- _PROBLEM REQUIREMENTS_
Work out how many lines of the material contain the string "screenshot". Respond with the number only.

- _SOURCE RECORDS_
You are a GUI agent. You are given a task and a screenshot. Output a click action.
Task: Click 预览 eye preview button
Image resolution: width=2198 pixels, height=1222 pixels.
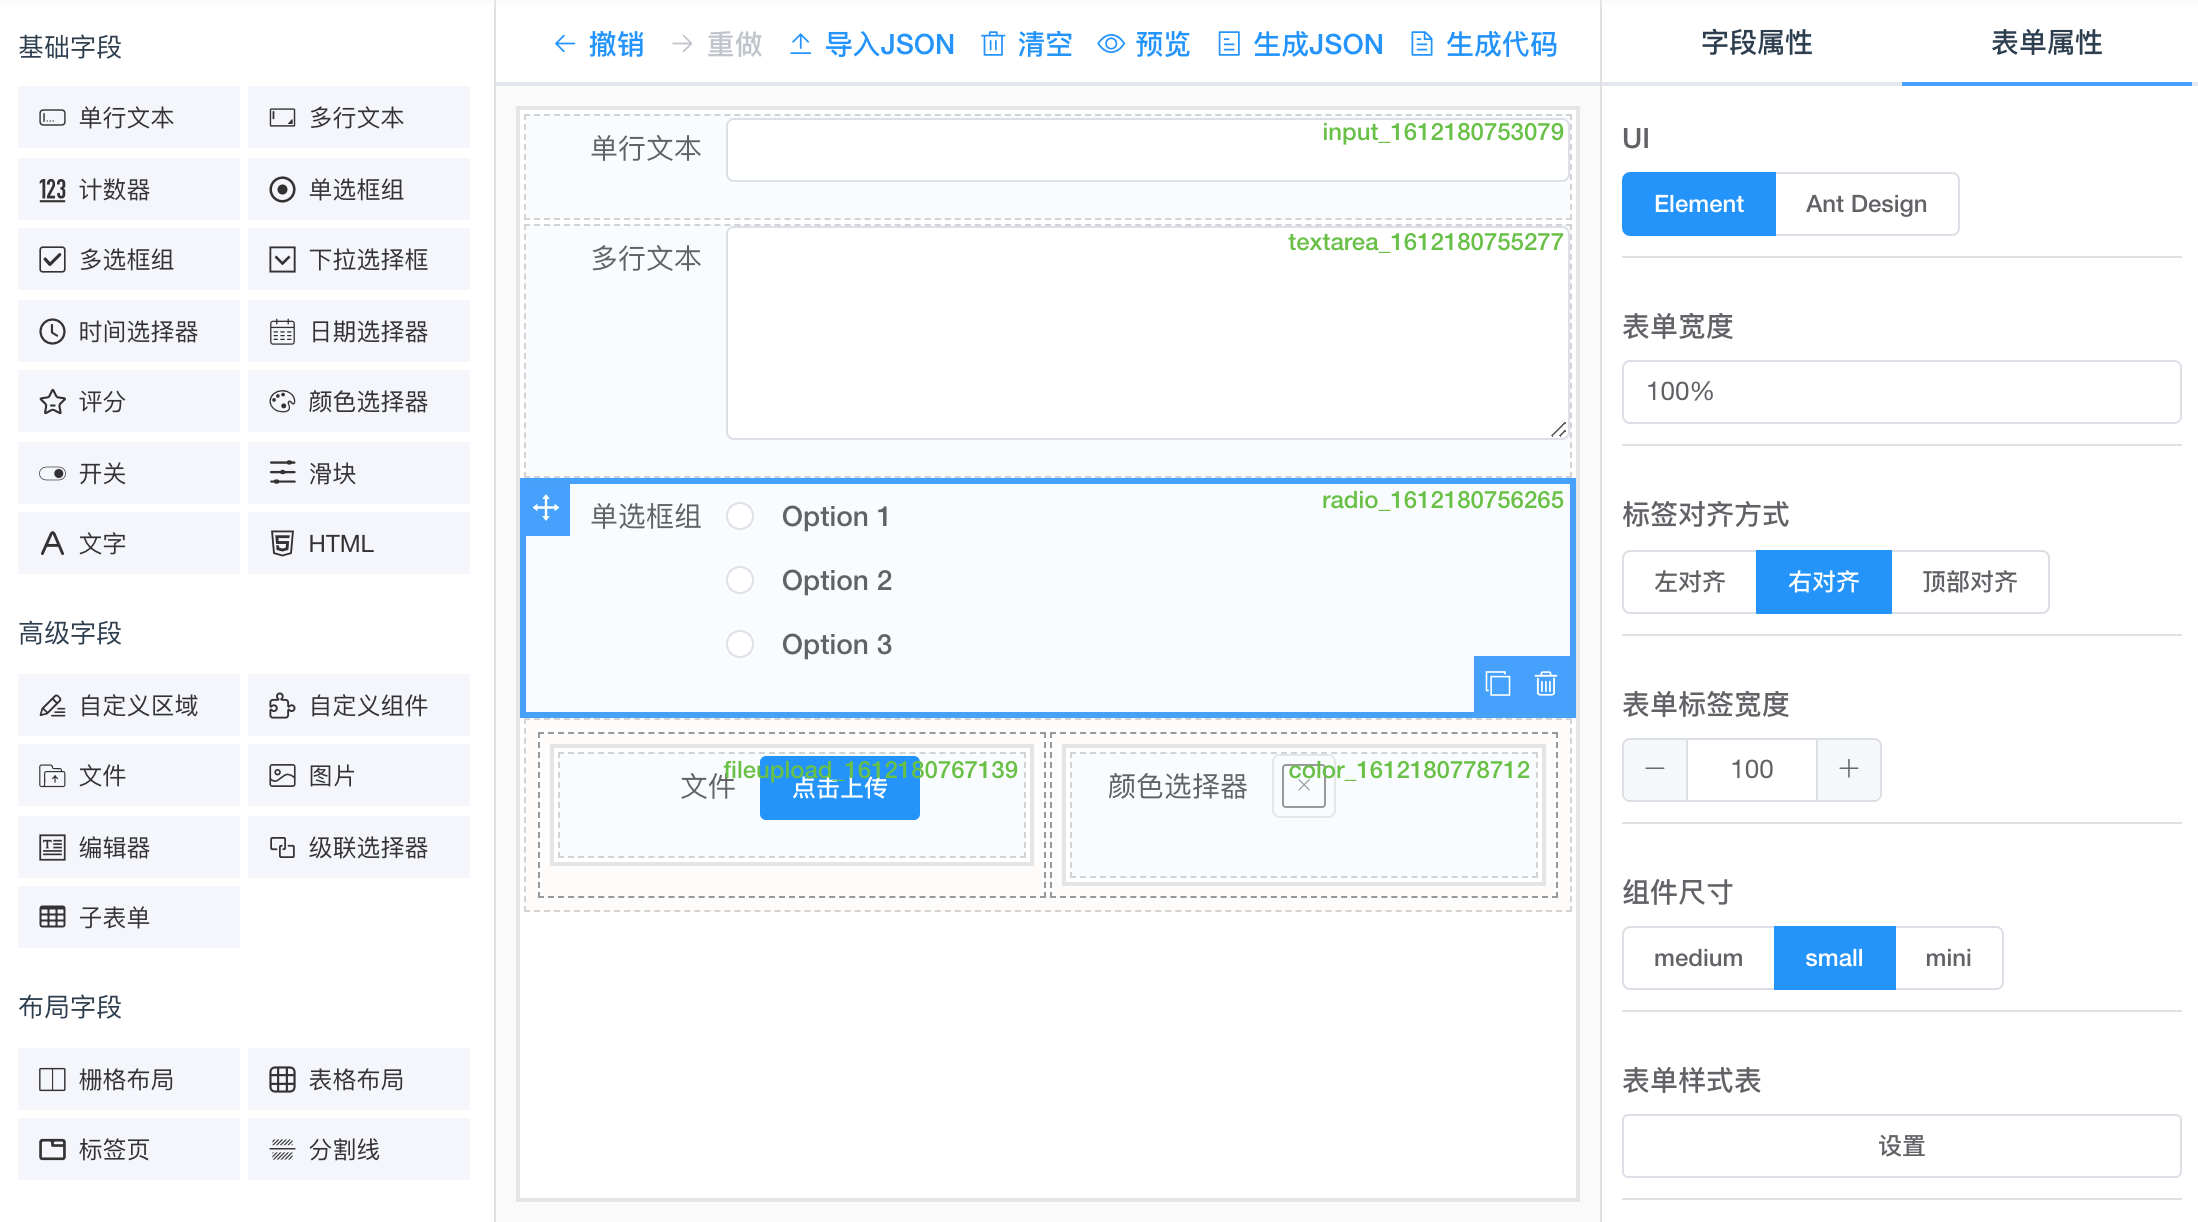pyautogui.click(x=1144, y=44)
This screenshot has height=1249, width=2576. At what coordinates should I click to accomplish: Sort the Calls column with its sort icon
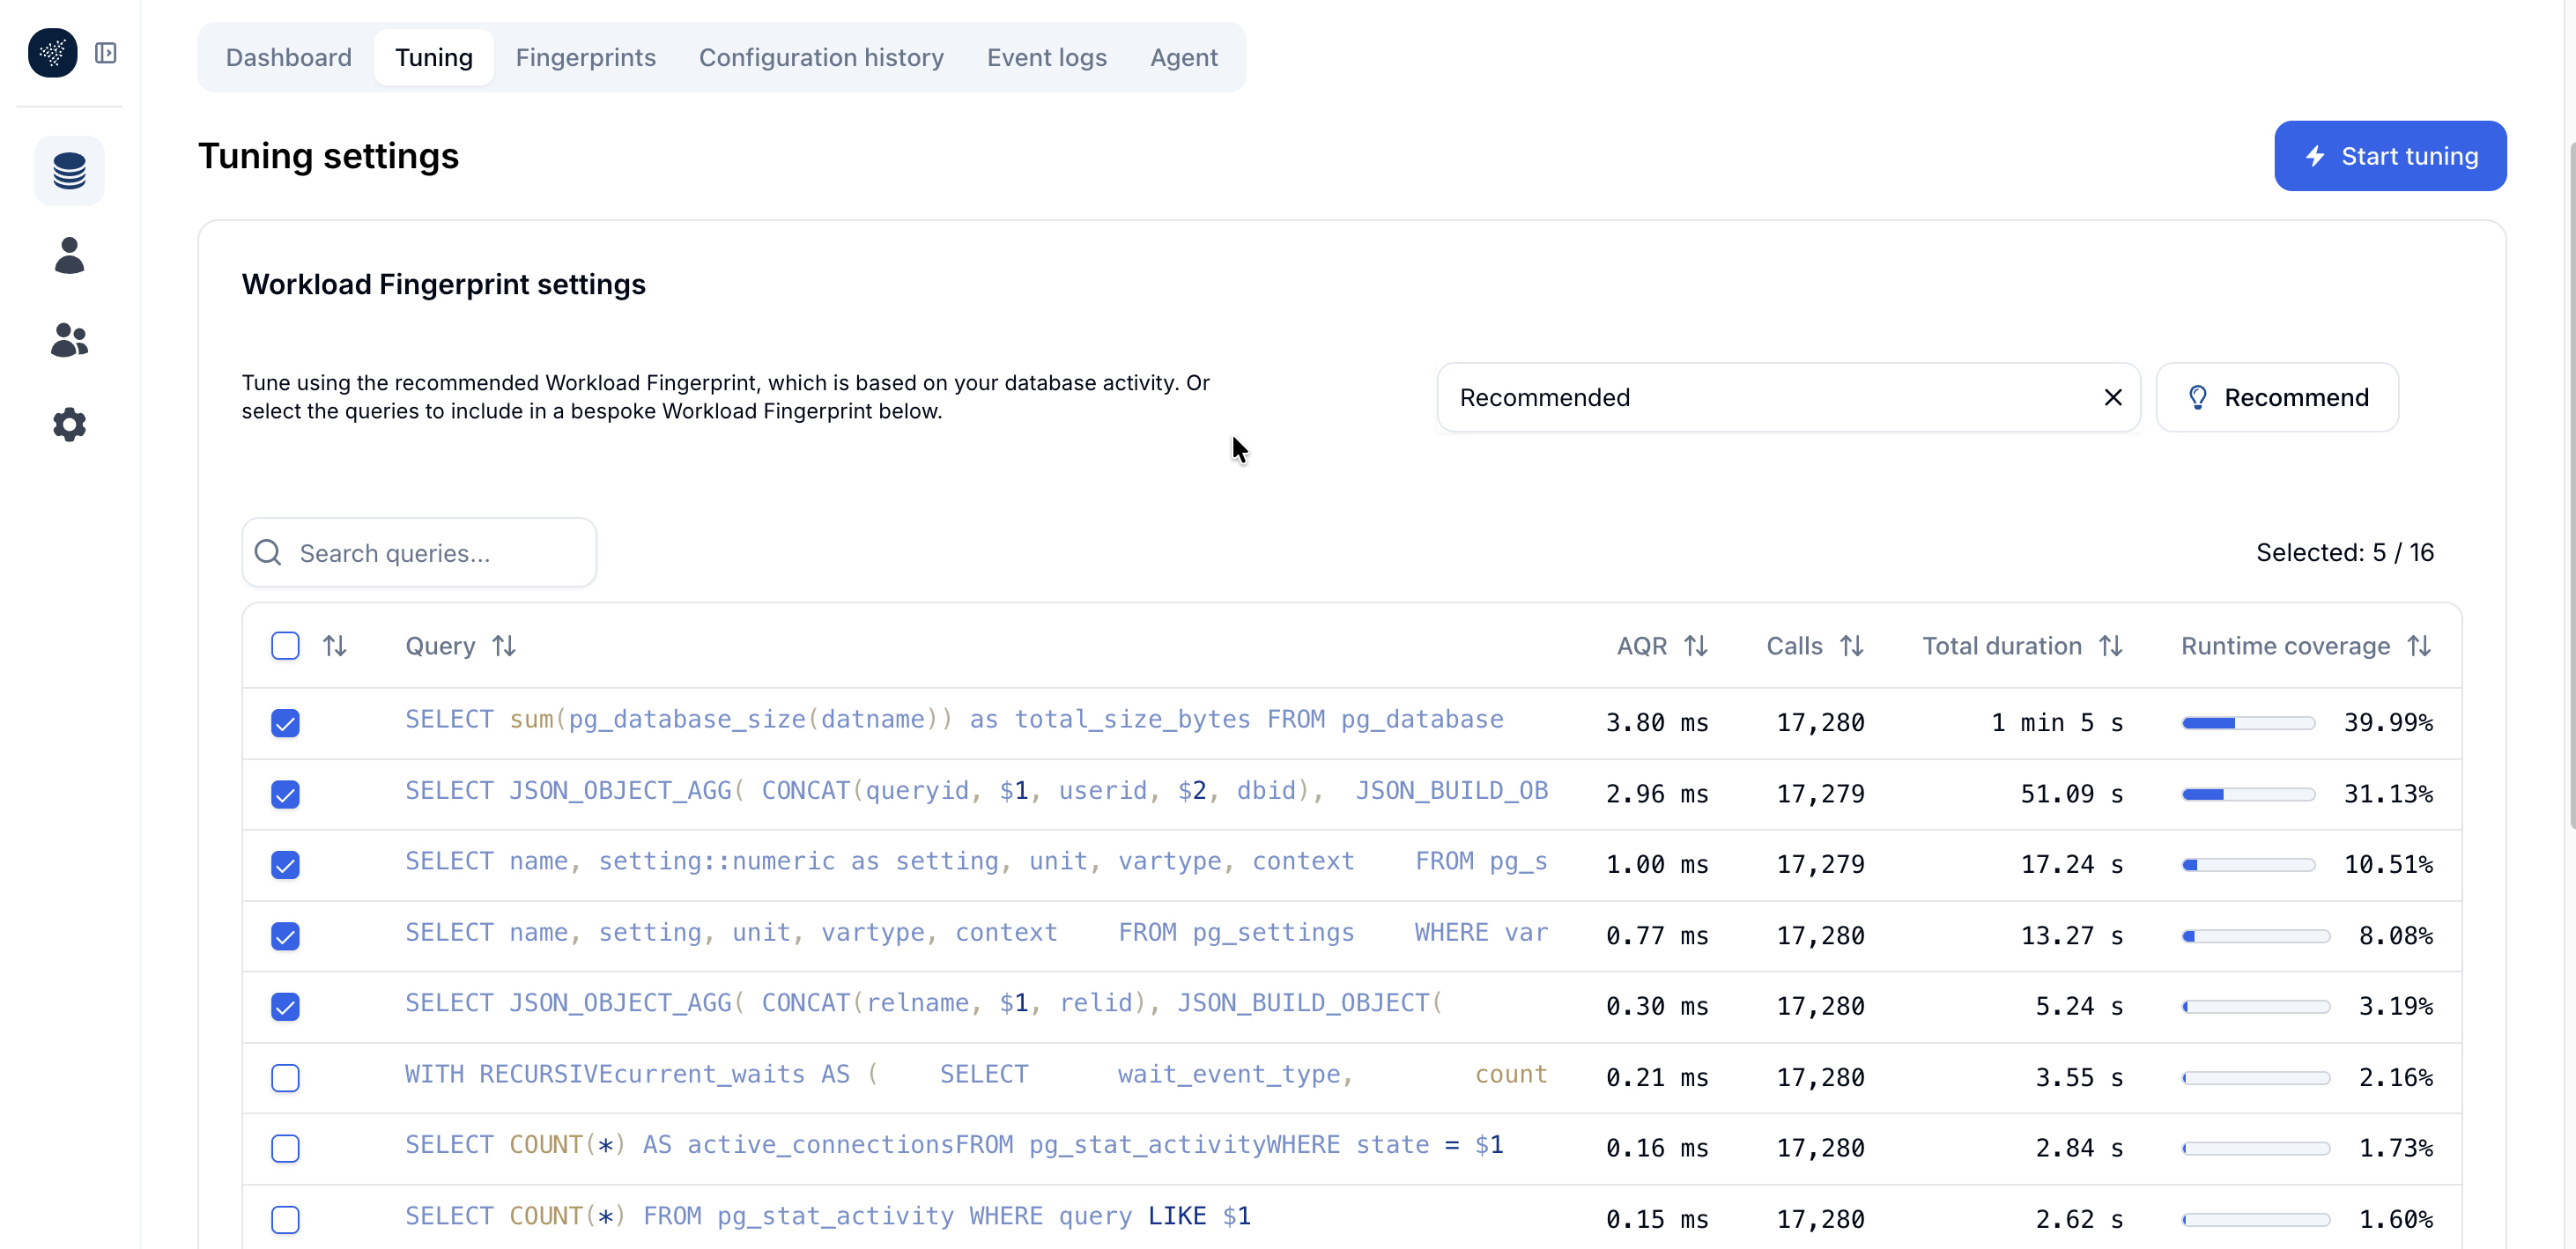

- _EXERCISE RESPONSE_
2